The Delphi 2010 RTTI extends this classic RTTI massively, so much so that you could be forgiven for thinking Delphi did not even have RTTI until delphi 2010.

I would say the #1 most useful applications of "The New RTTI" are (as several other answers already state) going to be in Frameworks written by the gurus, that:

  1. Handle persistence to files or databases. Database and configuration or document saving/loading frameworks and components would use this under the hood.

  2. Handle pickling/marshalling/encoding/decoding to and from various over-the-wire formats, like JSON, XML, EDI, and other things.

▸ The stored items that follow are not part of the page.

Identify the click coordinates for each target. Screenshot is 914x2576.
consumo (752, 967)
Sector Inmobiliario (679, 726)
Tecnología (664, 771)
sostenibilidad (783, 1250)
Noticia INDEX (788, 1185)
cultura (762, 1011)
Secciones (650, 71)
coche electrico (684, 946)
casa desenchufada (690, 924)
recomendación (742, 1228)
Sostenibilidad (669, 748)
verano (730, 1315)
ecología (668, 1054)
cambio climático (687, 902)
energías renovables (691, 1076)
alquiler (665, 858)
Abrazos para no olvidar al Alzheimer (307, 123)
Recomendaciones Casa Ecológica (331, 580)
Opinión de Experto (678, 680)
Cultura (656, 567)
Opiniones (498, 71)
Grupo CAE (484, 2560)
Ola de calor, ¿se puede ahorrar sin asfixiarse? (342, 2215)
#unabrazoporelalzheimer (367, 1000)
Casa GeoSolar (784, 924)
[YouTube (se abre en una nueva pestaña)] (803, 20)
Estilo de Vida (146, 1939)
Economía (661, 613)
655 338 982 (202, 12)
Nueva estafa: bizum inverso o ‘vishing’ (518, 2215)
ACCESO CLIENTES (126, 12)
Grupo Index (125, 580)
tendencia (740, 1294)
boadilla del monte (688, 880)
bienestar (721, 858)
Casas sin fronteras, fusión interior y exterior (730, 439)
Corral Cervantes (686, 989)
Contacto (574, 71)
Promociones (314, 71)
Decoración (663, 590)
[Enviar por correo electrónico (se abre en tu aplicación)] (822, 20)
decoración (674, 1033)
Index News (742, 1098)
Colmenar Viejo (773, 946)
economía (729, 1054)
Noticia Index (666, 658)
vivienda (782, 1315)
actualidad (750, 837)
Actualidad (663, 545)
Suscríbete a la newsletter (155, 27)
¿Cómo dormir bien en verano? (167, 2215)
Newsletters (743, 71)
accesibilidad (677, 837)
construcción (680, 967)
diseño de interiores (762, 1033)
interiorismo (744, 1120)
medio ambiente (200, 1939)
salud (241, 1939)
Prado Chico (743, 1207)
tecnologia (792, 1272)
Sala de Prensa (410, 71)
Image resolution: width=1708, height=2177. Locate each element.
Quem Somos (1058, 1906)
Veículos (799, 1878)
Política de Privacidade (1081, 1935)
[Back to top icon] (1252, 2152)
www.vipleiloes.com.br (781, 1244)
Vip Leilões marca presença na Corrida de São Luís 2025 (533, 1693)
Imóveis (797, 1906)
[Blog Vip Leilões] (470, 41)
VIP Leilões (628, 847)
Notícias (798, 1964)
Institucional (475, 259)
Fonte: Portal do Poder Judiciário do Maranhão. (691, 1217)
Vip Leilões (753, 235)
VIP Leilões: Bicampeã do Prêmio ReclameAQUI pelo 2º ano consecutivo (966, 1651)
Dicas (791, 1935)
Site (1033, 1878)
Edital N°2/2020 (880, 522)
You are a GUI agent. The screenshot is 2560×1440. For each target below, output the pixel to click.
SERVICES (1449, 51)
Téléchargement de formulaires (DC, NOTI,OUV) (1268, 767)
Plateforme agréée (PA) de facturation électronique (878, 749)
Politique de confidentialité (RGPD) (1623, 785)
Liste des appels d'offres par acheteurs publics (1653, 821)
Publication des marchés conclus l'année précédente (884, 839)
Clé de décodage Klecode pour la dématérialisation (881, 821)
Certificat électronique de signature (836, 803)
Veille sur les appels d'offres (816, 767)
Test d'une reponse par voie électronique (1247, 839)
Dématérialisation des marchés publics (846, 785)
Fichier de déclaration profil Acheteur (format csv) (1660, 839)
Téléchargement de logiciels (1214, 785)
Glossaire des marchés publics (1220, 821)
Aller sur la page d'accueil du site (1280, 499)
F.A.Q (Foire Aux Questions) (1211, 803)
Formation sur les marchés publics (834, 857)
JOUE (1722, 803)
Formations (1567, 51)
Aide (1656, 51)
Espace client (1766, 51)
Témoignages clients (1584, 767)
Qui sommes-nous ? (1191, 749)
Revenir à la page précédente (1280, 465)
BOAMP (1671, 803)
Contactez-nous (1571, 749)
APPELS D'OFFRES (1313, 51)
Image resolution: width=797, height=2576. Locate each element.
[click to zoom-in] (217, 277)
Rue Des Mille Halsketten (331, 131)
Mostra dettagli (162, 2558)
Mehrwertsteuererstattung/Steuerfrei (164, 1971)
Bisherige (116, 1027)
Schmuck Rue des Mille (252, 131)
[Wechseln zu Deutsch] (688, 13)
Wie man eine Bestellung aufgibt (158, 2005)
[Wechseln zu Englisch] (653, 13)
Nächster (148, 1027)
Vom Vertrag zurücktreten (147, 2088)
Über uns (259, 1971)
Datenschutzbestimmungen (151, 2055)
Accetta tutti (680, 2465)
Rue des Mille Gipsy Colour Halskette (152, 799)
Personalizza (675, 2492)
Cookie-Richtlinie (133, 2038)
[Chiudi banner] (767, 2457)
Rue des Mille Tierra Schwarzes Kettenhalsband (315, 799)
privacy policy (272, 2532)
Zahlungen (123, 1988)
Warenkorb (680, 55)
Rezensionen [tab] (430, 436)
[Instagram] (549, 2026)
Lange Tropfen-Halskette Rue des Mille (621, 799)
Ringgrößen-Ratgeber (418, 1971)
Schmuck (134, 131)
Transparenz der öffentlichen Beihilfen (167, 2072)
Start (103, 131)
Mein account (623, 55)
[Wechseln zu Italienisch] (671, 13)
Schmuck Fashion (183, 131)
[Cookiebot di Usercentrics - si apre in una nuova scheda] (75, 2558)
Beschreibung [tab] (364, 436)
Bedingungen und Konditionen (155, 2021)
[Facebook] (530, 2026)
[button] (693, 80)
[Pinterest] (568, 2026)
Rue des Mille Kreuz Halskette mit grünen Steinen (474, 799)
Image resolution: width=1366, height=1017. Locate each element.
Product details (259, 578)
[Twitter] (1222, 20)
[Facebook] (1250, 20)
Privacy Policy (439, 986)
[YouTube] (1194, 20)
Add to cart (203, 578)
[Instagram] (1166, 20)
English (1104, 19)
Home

  3. Unit testing was mentioned by someone else (JUnit), but I think perhaps the same frameworks could be really handy for debug and error reporting tools. Given an object passed as a parameter, on the stack, why not have bug reports that can dump all the data that was passed along to a function that failed, and not just a list of functions?

As you can see, some creative people are likely to think of even more uses for this. You could say, that though it does not bring parity to .NET reflection (which another answer speaks more about), it does bring a lot of "dynamic language" features (Think of Perl, Python, JavaScript) to an otherwise strongly typed static-type systems world of Delphi.

Warren P
All of which all already existed before the new all singing all dancing RTTI. I even wrote a persistence framework and unit testing framework myself, without the aid of super-duper RTTI.
Deltics
Would you please write me a stack dump routine using the old RTTI that will dump all class references and all their non-published properties, please, then? Pretty, pretty please?
Warren P
Why? This is just lazy debugging. A stack dump only needs enough information to locate a problem. You then need to create a reproducible test case to investigate the problem. You can then inspect all aspects of the code you need in the DEBUGGER without having to burden your release code with diagnostic baggage that *should* never be needed. This would be a case of something that, yes perhaps "new RTTI" makes possible, but shouldn't be necessary.